Conservatives Discover America’s Infrastructure Problems

Last night, I made a rare airport run. Our niece from Chicago is visiting for the long weekend, and rather than send a car, we fought through both U.S. Open and Mets traffic to pick her up at LaGuardia Airport.

Regular readers know my views of U.S. airports in general and LaGuardia in particular. Despite the occasional spectacular views, it is on my list of worst U.S. airports, second only to John F. Kennedy International Airport.

It’s as if we forgot what routine government spending was supposed to accomplish.

In general, American air travel is terribly annoying. Anytime someone we know comes thorough either airport, the conversation invariably touches on the sad state of U.S. infrastructure. Vice President Joe Biden compared LaGuardia to a third-world country. There are improvements coming, but it has been ever-so slow.

It’s a tired but true litany: crumbling bridges and roads; how little the U.S. spends on infrastructure compared with other industrialized nations; the list of states’ unmet infrastructure needs; the opportunity to make needed long-term repairs and improvements while financing costs are so cheap.
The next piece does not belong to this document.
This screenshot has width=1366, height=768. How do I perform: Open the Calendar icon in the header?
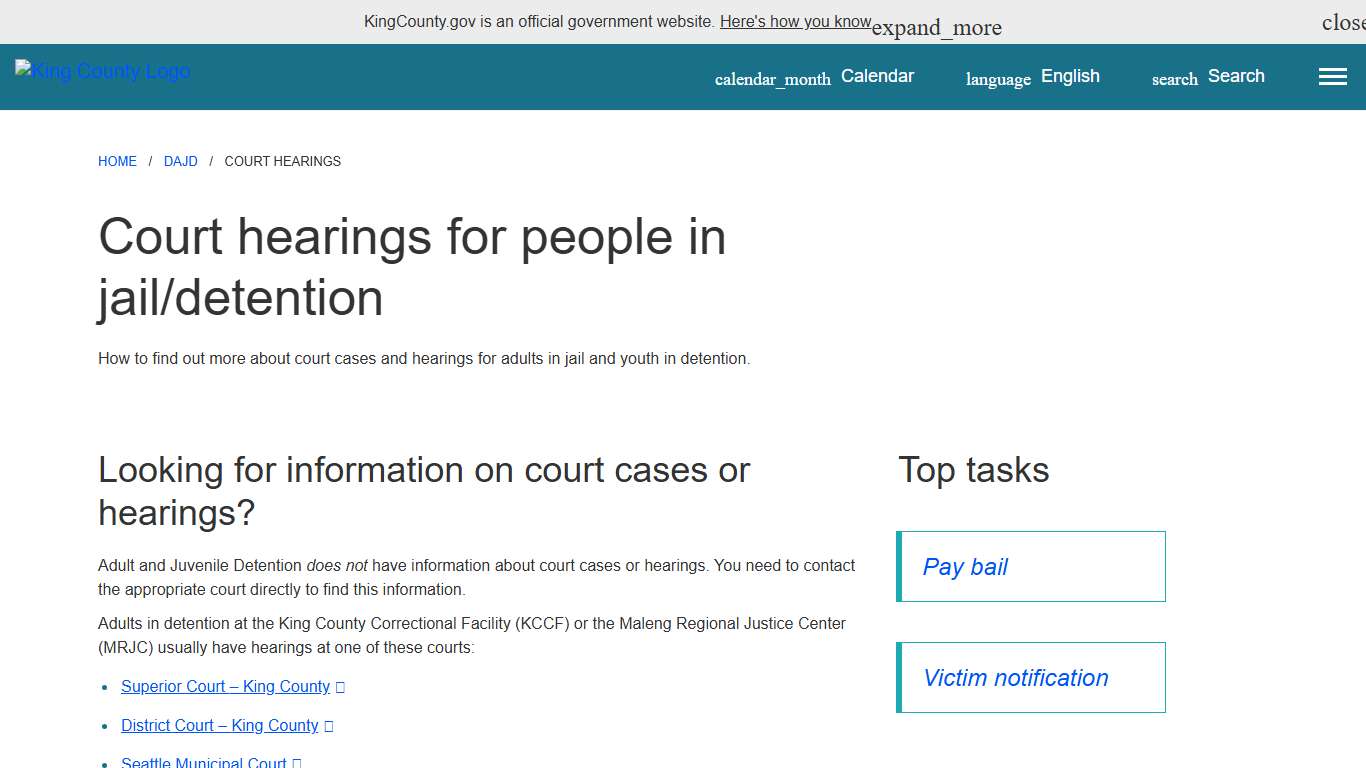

Repeated calls for improvements — and recent stimulus spending — are starting to have an impact. Of the four major terminals at LaGuardia, two have seen big improvements. Delta Terminal D is a fairly new construction, and its interior was recently updated. Terminal C is still being renovated, and from what I have seen they’re doing a nice job.

Even on the dreaded Long Island Expressway, resurfacing has been accomplished from the city to Roslyn. It was started and completedquickly. For a brief moment, I was confused by the perfectly flat surface. The car glides along smoothly and silently, causing flashbacks to my last trip to Brussels.

Even conservative groups are starting to drop their irrational fear of everything government does to call for specific infrastructure projects. The American Enterprise Institute is pulling back from its dalliance with a fabricatedfantasy world to focus on the real world.

Michael R. Strain, a resident scholar at the AEI, argues in a Washington Postop-ed for more infrastructure spending. Ignore the partisan debate within and instead focus on the repair and improvement portion. Strain advocates for more state and local control. And he argues that the focus should be on “identifying high-social-value projects — upgrading shipping ports and airports; repairing power grids, bridges, roads, and schools; working to shorten commute times; upgrading everything with 21st-century technology.”

This is a much more moderate position than we have seen in the past from a conservative. There is only a small gap between what the liberal left and the reasonable right are both advocating for when it comes to infrastructure.

This is all a bit of a tease. What has been accomplished so far has only made me (and perhaps, the public) hungrier for more: Better roads and bridges, more modernized airport terminals, smarter traffic controls, a more reliable electrical grid.

Let’s hope that some common sense and common ground can get the revamping of America’s infrastructure going. It is long overdue.